I received my annual renewal notice from BoatUS yesterday. Paid online today. I have used the trailer assist twice and the tow service once. The annual fee is worth every penny. Patrick, who towed me from where the mizzen broke to a local marina, said it would have cost me, without the Unlimited Gold towing, around $1500. (His estimate was based the five hours from when he left his dock at Jekyll Island until the time he returned, about five hours.) With the Gold, not a dime.
Saturday, April 3, 2021
I have received a lot of questions about the making of the new mizzen mast. I did build a boat, but I am not a boatbuilder. I did work with wood, but I am not a woodworker. ( How I wish those two sentences were false modesty. Believe me, they are not.). With that in mind I am reluctant to explain the process. There are plenty of sites where you can get good quality information about the process for building a birds mouth mast. Instead I will show some photographs I took along the way.

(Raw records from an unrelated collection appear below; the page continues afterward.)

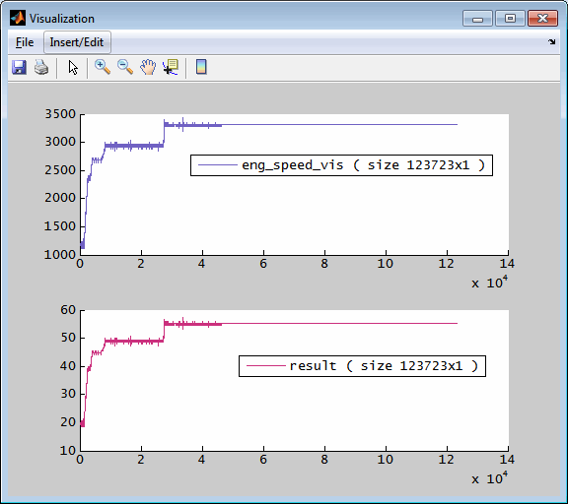Insert a colorbar using the toolbar icon
The height and width of the screenshot is (504, 568).
pyautogui.click(x=201, y=67)
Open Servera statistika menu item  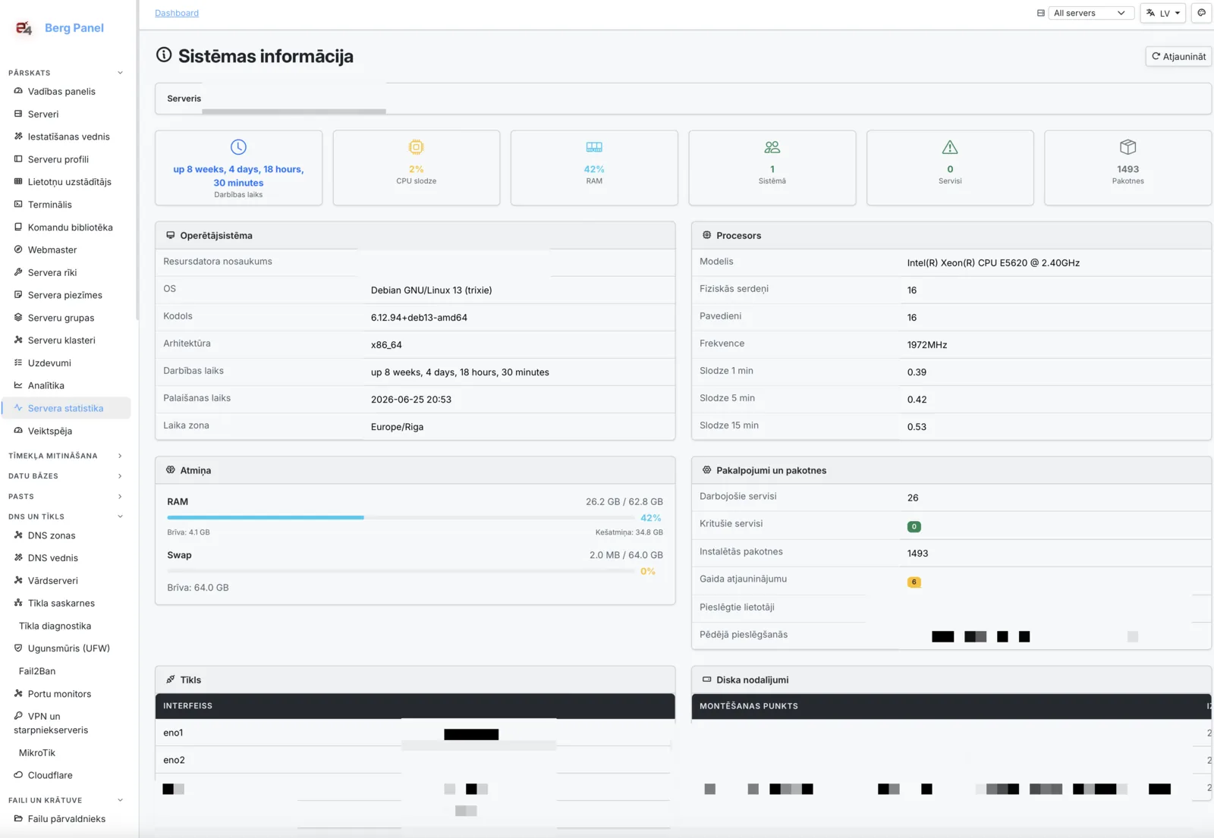tap(67, 408)
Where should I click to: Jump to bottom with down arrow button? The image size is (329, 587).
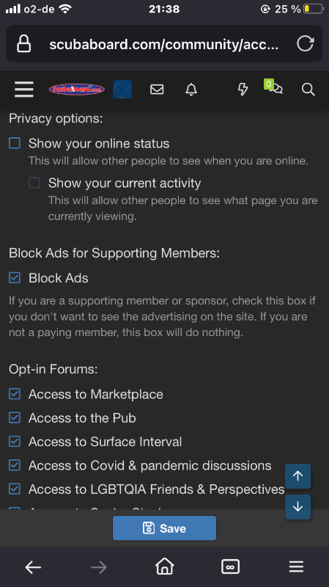pos(297,507)
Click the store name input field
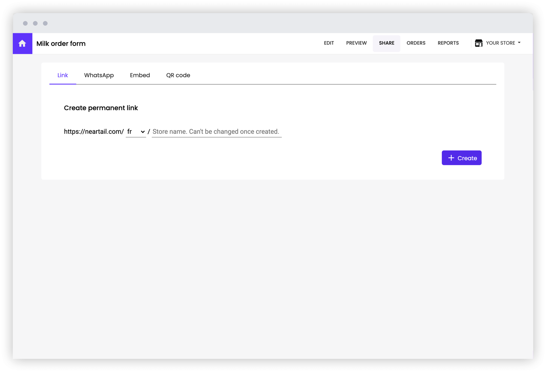 click(216, 131)
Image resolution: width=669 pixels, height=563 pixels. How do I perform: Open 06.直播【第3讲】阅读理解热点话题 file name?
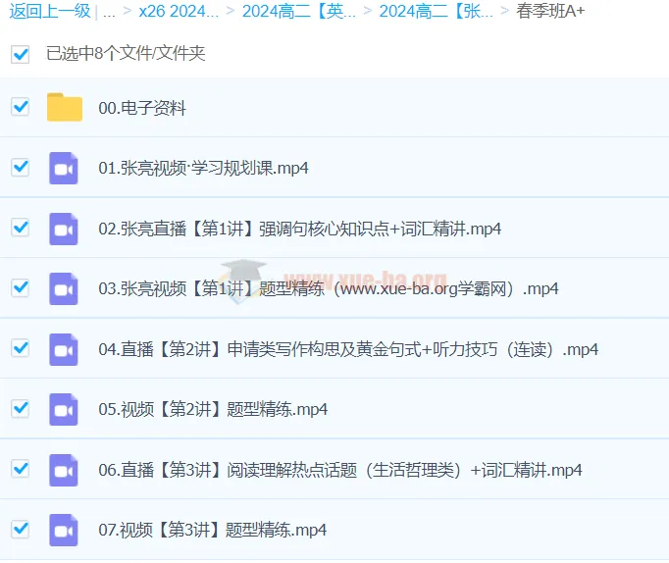click(340, 470)

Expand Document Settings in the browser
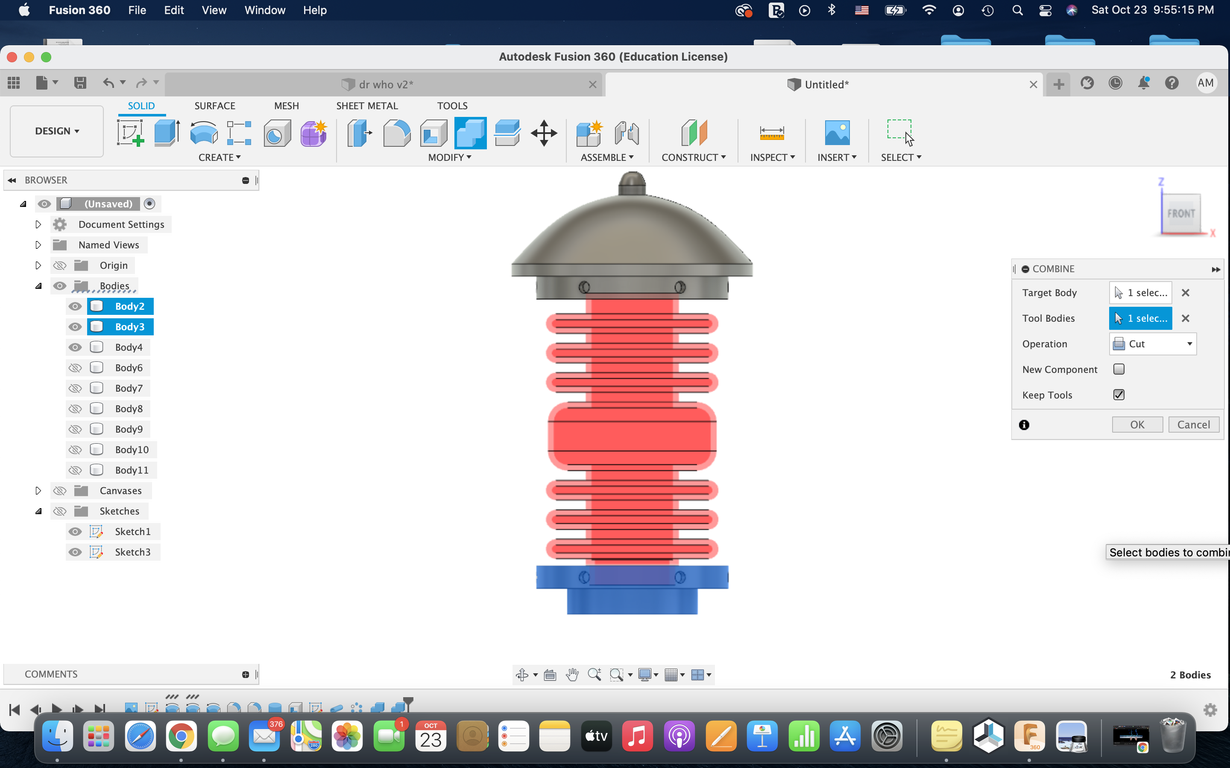pos(38,224)
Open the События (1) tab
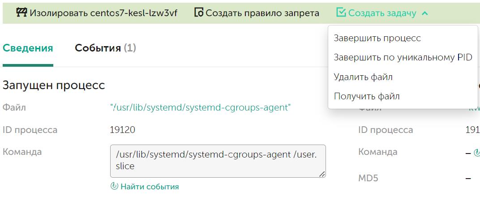480x205 pixels. pyautogui.click(x=105, y=48)
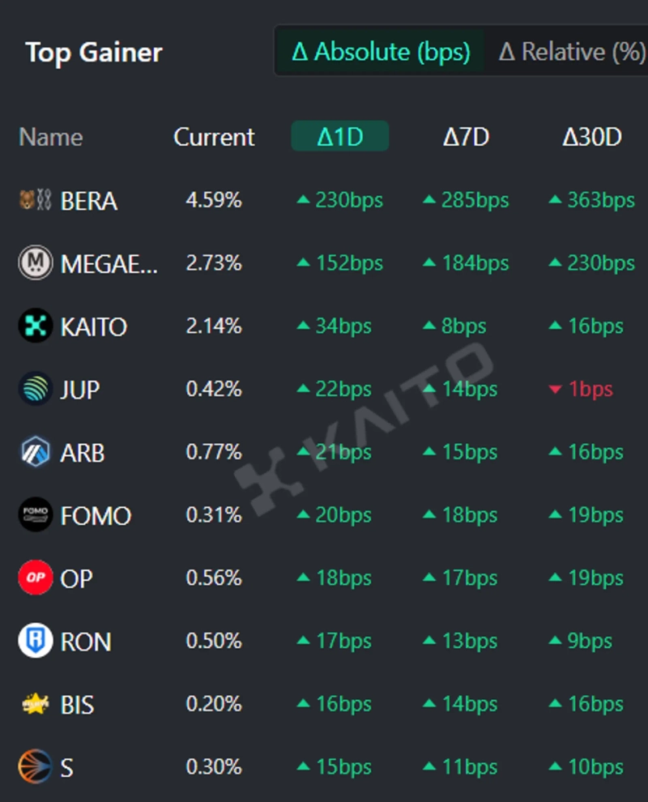Click the BIS token icon

click(35, 704)
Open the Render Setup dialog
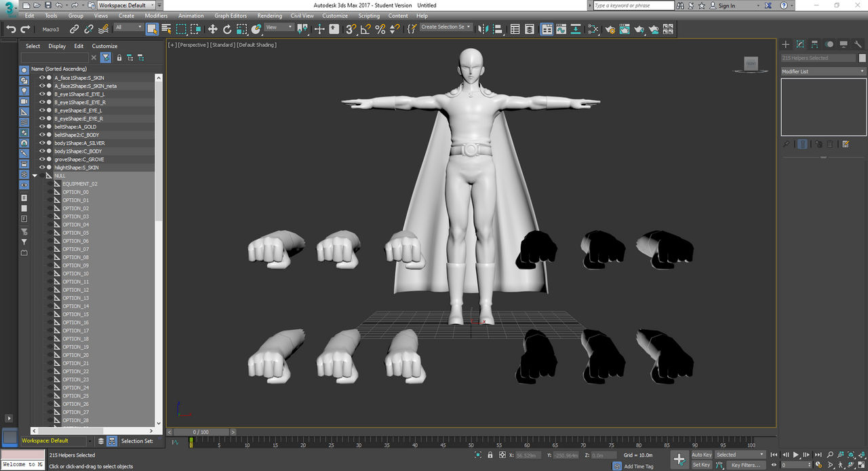868x471 pixels. [x=610, y=29]
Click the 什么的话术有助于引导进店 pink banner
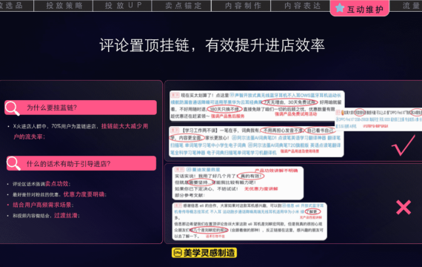This screenshot has width=422, height=267. (81, 163)
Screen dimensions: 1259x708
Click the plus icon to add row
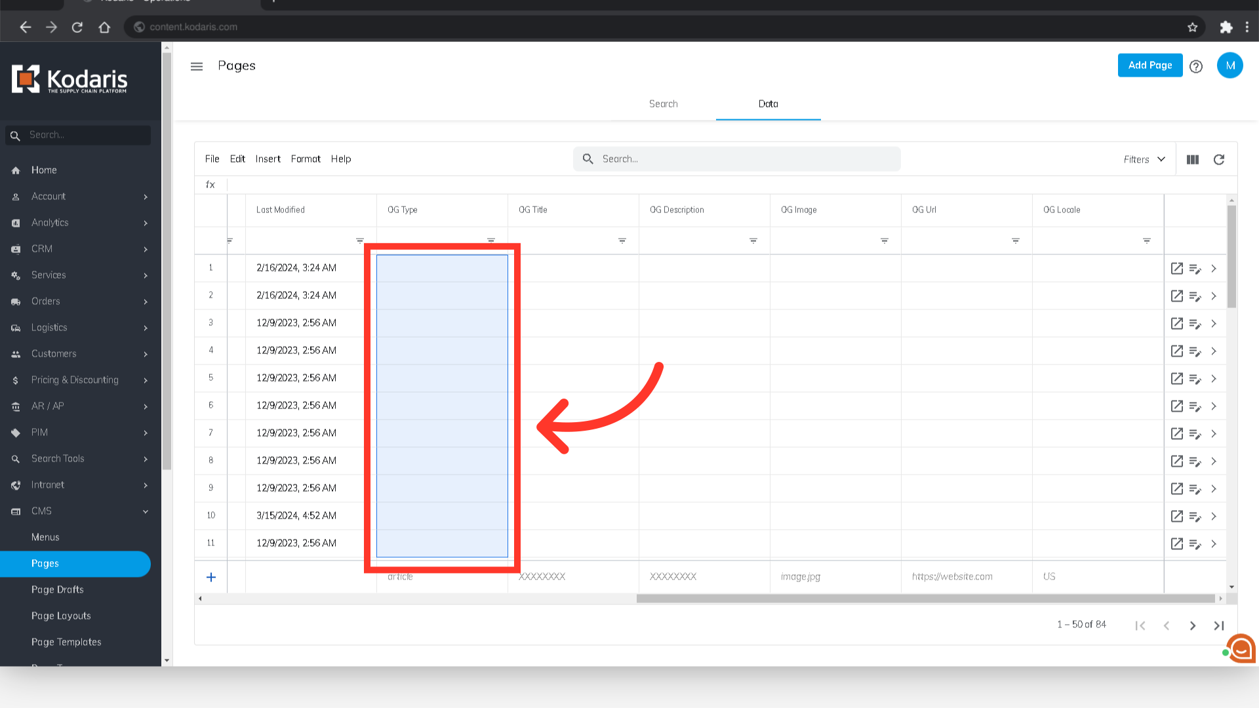(x=211, y=577)
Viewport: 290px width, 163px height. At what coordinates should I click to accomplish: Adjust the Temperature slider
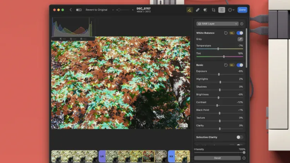click(x=218, y=49)
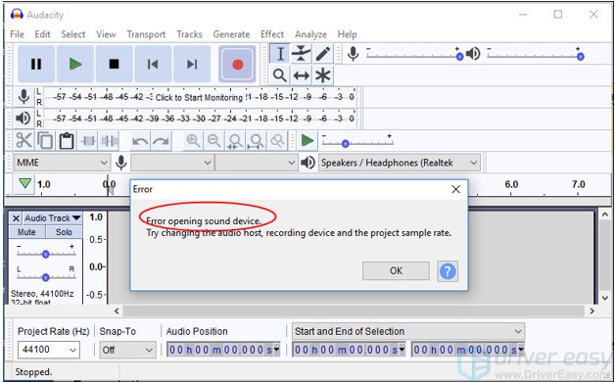
Task: Select the Draw (pencil) tool
Action: click(x=323, y=54)
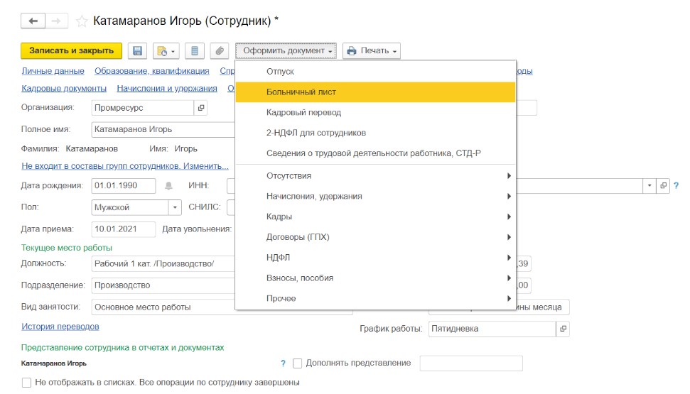Open the Организация field link icon

201,108
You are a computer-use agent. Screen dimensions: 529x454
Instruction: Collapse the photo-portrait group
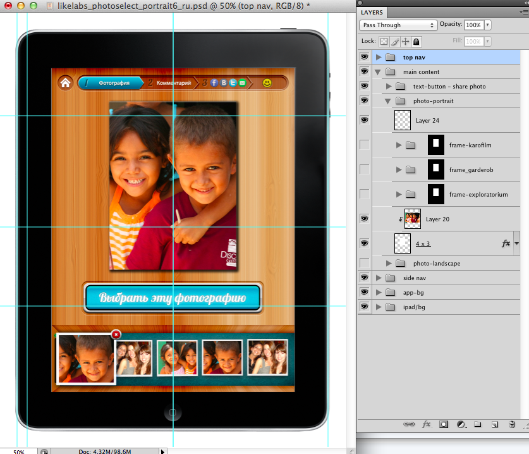pyautogui.click(x=387, y=101)
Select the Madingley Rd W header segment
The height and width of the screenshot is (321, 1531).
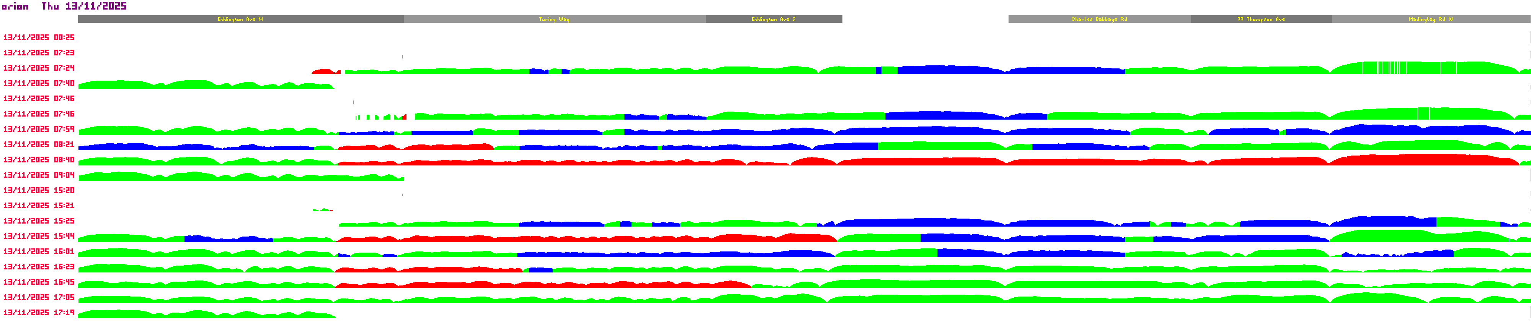click(1430, 20)
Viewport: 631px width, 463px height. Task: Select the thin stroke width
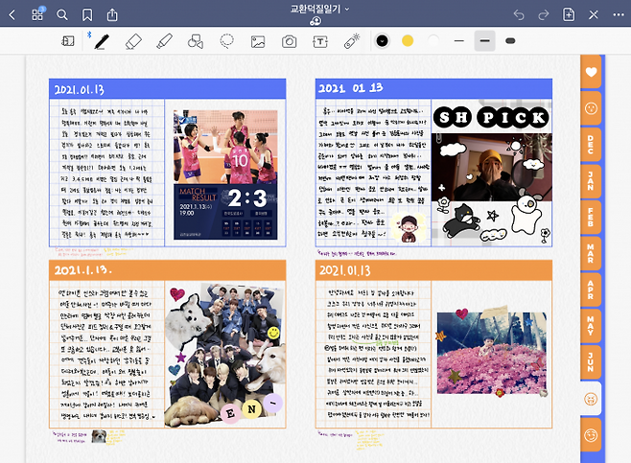[458, 41]
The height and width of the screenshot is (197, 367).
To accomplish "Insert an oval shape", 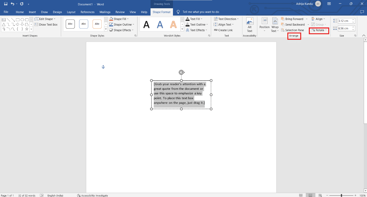I will coord(22,19).
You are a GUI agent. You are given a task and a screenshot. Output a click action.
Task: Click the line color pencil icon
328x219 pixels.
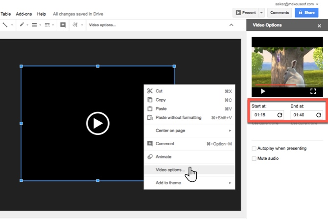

First thing I did was dig out an old notebook to see if I had written down any specs from the first mizzen built about 15 years ago. I was please to find the above.
(This second mast was built at a boat shop with a lot of help from very, very experienced boatbuilders and some dedicated young students. What amazes me today is that my Dad and two daughters built the first masts with no experience using a $90 table saw (picture a cheap circular saw mounted upside down in an aluminum stand) set up in the street to rip 16 and 20 foot pieces of wood into staves, cut the v notch and glue it all up on a hot July day. I wish Dad was still around to remind him of what we accomplished that day. I do remember we celebrated that afternoon with a couple bottles of Corona and a lime.)
Test cuts in cheap pine from the hardware
store to check measurements on both the
table saw and router with a 90 degree bit.
1x8x16 clear Douglas fir ripped in to
3/4 x 3/4 staves with the v notch
Dry fitting the staves.
The boat shop's cradle along with the
dry-fitted mast and oak dowel. The
mast is hollow save for the bottom four
feet and the top two and one-half feet.
The dry fitted mast along with
part of the original.
Some wonderful, skilled and dedicated
students helped with the routing of the
v notch and first dry fitting of the mast.
Strakes laid on on glue day.
Tom at the boat shop saw the mast building as
a teaching opportunity for their students. He is
always looking for different skills for them to
develop. Here they are spending epoxy, first clear
and then thickened, a process that needs
to be accomplished before the epoxy fires off.
Epoxied with dowel inserts at the top and the
bottom, the strakes are pulled tight
with hose clamps.
A day later, planing and sanding to shape.
Bringing the mast home
for final shaping and varnishing.
First fitting in SPARTINA. Too heavy
and a little to thick, so a couple more hours
sanding. A slight curve in the mast which
is perfect for the designed rake of the mast.
Many thanks to Tom, the guys and the students at the shop. Varnishing this weekend, hoping for a test sail Monday.